Considering his stature and fame, Wayne was often allowed to do just that, and, within said interviews and snippets, the actor was never shy about criticising the great and the good of the cinematic world. During one particularly infamous Playboy interview, Wayne took aim at some of the brightest movies of the moment, which he labelled as “perverted”, saying: “Every time they rate a picture, they let a little more go. Ratings are ridiculous to begin with.”

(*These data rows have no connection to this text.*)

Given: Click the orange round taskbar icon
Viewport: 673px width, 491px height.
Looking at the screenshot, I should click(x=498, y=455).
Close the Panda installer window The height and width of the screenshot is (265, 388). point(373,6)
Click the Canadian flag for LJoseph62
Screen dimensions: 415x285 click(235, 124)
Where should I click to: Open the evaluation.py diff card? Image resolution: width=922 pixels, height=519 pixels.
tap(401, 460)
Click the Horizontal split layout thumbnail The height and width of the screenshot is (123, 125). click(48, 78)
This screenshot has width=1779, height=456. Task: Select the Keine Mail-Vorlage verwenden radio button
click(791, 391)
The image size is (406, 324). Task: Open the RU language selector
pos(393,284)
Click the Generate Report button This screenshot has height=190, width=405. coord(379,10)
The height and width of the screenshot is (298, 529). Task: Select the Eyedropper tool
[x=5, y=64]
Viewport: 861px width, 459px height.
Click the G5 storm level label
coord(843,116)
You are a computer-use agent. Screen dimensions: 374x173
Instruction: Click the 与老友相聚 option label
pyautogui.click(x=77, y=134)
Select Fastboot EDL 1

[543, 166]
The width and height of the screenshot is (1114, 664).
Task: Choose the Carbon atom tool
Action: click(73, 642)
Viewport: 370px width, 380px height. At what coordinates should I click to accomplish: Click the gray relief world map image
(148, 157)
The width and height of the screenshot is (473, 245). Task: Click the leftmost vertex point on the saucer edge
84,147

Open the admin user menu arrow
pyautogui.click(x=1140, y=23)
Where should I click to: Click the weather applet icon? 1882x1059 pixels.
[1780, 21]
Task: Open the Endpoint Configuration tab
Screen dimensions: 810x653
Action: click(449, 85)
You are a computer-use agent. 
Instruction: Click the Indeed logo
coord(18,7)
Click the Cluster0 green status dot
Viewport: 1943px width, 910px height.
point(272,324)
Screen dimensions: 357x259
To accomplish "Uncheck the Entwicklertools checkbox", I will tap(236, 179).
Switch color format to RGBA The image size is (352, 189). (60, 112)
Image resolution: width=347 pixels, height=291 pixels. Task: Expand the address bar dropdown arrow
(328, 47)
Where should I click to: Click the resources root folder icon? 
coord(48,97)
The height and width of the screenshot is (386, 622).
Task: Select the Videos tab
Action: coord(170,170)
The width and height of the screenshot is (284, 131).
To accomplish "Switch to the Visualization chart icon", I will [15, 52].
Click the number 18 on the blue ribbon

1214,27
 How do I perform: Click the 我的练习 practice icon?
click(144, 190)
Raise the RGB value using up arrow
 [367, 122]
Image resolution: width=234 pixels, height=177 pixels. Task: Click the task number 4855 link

For Wayne, going to the movies was meant to be a tradition reserved for American families and as wholesome as the apple pie and ice cream they would eat after it. “Movies were once made for the whole family,” he explained. “Now, with the kind of junk the studios are cranking out, and the jacked-up prices they’re charging for the privilege of seeing it, the average family is staying home and watching television. I’m quite sure that within two or three years, Americans will be completely fed up with these perverted films.”

Wayne felt left behind by the ever-evolving cinema scene. As the world hurtled to a new way of making movies, the legends of the game like Wayne soon felt left in the dustbin of history. Movies now had to mean something, to challenge their audiences, and this didn’t really resonate with Wayne.
As well as showing his ultra-conservative viewpoint on Midnight Cowboy by denouncing the gay love shown on screen as an example of his issues, Wayne confirmed that “hair, sweaty bodies” would see the industry “fade out from its own vulgarity”. But it wasn’t just sex that upset Wayne. For an actor with an on-screen kill count of thousands, the idea of violence in the movies was a particular bugbear, too. Or, more importantly, the gore that came with said violence.
When questioned about The Wild Bunch, a notoriously gory western that also adds to Wayne’s claimed vulgarity, the actor was quick to put the movie down. “To me, The Wild Bunch was distasteful. It would have been a good picture without the gore,” explained Wayne of the Sam Peckinpah-directed movie. Set in the classic dust of western America, the film took a different look at the violence that swirled around the plains. Its focus on the brutality of the era and the always flaky moral code of the heroes who marauded through it, made it one of the anomalies of the genre.
However, for Wayne, such a unique view was unwelcome. “Pictures go too far when they use that kind of realism,” he explained, “When they have shots of blood spurting out and teeth flying, and when they throw liver out to make it look like people’s insides. The Wild Bunch was one of the first to go that far in realism, and the curious went to see it.”
Naturally, for an actor who had played such a sanitised hero for much of his career, the vision of Hollywood as an unfolding storybook meant that, for Wayne, there was an unnecessary tastelessness being brought to both the western genre and cinema at large. “They seem to forget the one basic principle of our business—illusion,” he told the publication.
For Waye, making movies wasn’t about showing the audience the real-life guts and blood of the stories; it was about entrancing them and whisking them away from their lives into something much more special. “We’re in the business of magic,” he explained, “I don’t think it hurts a child to see anything that has the illusion of violence in it. All our fairy tales have some kind of violence—the good knight riding to kill the dragon, etc. Why do we have to show the knight spreading the serpent’s guts all over the candy mountain?”
Wayne was certainly old-fashioned with his views on the world of cinema but his vision of an art form no longer bound by the idea of being a family-first industry was foresight that not all of his contemporaries possessed.